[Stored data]
• • • • • • •
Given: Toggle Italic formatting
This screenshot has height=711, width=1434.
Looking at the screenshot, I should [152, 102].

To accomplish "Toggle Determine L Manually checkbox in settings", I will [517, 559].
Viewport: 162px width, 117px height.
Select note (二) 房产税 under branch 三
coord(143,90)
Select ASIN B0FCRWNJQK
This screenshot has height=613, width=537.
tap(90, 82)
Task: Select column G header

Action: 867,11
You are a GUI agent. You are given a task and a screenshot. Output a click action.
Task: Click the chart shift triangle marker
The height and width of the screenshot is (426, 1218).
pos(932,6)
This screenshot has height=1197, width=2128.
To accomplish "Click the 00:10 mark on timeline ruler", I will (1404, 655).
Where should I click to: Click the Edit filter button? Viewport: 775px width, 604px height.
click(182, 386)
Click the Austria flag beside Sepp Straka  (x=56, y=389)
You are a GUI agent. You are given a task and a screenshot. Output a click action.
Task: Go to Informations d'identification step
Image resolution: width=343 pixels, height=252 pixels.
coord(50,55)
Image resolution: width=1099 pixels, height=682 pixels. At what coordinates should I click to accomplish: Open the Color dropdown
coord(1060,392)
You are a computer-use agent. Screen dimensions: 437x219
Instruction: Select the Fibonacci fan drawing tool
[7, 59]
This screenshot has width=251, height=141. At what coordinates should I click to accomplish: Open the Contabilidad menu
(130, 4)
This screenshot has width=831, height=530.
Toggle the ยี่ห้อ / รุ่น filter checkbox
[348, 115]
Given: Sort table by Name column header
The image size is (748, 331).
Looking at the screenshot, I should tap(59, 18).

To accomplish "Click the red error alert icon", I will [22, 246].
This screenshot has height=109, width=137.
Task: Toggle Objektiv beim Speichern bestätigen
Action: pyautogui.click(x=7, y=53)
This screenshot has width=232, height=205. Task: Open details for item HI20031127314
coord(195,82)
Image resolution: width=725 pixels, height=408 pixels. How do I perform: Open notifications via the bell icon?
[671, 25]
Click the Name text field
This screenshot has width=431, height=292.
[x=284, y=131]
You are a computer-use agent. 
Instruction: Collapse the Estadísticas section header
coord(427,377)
• • • • • • •
:: THE TASK ::
Exact duplication is required for the lines above, from the line that contains "This screenshot has height=1197, width=2128." to the line that contains "Given: Sort table by Name column header", inclusive; omit all others.

:: RESULT OF THIS TASK ::
This screenshot has height=1197, width=2128.
To accomplish "Click the 00:10 mark on timeline ruler", I will (1404, 655).
Where should I click to: Click the Edit filter button? Viewport: 775px width, 604px height.
click(182, 386)
Click the Austria flag beside Sepp Straka  (x=56, y=389)
You are a GUI agent. You are given a task and a screenshot. Output a click action.
Task: Go to Informations d'identification step
Image resolution: width=343 pixels, height=252 pixels.
coord(50,55)
Image resolution: width=1099 pixels, height=682 pixels. At what coordinates should I click to accomplish: Open the Color dropdown
coord(1060,392)
You are a computer-use agent. Screen dimensions: 437x219
Instruction: Select the Fibonacci fan drawing tool
[7, 59]
This screenshot has width=251, height=141. At what coordinates should I click to accomplish: Open the Contabilidad menu
(130, 4)
This screenshot has width=831, height=530.
Toggle the ยี่ห้อ / รุ่น filter checkbox
[348, 115]
Given: Sort table by Name column header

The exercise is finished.